A macOS (nee OS X) Time Machine work-alike powered by rsync

MIT License

1 stars 0 forks source link

Implement `uniquesize` verb #4

Open morgant opened 6 months ago

morgant commented 6 months ago

One of the prerequisites for pruning oldest backups to reclaim disk space on destinations will be determining how much disk space an individual backup will make available. macOS's tmutil provides a uniquesize verb for this, which I'll need to implement. The tmutil(8) manual describes it thusly:

uniquesize path ...
             Analyze the specified path in an HFS+ backup or path to an APFS backup and determine its
             unique size. The figure reported by uniquesize represents things that only exist in the
             specified path; things that are present in other backups are not tallied.

I'm not sure if there's an easy or performant way to determine which files in a backup are hardlinks and therefore non-unique. I might end up just having to use rsync to compare against the previous backup, just like I'm currently doing when actually performing a backup in backup().
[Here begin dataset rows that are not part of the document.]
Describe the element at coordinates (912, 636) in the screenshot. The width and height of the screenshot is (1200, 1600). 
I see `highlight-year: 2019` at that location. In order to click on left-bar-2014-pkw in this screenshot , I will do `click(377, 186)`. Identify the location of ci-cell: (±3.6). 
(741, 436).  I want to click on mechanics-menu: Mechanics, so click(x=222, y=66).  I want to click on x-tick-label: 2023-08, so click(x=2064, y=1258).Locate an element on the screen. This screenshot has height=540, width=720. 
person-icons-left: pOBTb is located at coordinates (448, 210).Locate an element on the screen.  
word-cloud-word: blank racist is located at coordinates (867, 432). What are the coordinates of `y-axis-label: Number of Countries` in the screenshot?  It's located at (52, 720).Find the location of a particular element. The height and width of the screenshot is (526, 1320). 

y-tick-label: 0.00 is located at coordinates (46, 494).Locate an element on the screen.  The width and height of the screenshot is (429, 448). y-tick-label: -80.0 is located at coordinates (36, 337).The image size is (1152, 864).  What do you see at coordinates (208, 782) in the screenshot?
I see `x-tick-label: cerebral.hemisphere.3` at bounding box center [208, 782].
morgant commented 1 month ago

I found I had some WIP code using find ... links 1 as any unique file should only have a hard link from the parent directory, otherwise there are multiple links to the file. Unfortunately, in further testing of this theory, I didn't find it to actually work reliably.

So, I'm currently working on a new function to find all the normal files in the provided path (non-HFS+ volumes don't allow multiple hard links to the same directory, so only normal files are hard linked by rsync), check to see if they exist in the previous machine backup (if not, they're automatically unique), and -- if they do -- compare the inodes of the file to the one in the previous backup to determine if they're unique or not. If they are unique, get the file size.

Unfortunately, it's not going to be very performant, but it should be no worse than doing a dry-run rsync between backups to determine uniqueness. Can try to optimize later, if necessary.

morgant commented 16 hours ago

I did some more testing with find ... -links 1 and I think it might have just been a summing issue. I've corrected my new calculate_backup_unique_size() function to sum the size of all found files and it seems to work. I'm not sure if certain files may be missed, especially those in new directories, but this is a good start.

I renamed is_machine_directory() to is_valid_machine_directory(), plus implemented a new is_child_of_machine_directory() function which the new calculate_backup_unique_size() uses.

I did implement a new machine_backup_previous() function which should identify a backup's prior backup, but it'll need some testing. It's not currently used, but could be utilized for the alternate implementation, if necessary. I'll comment that it's unused & untested before committing.

I'll put together a commit soon.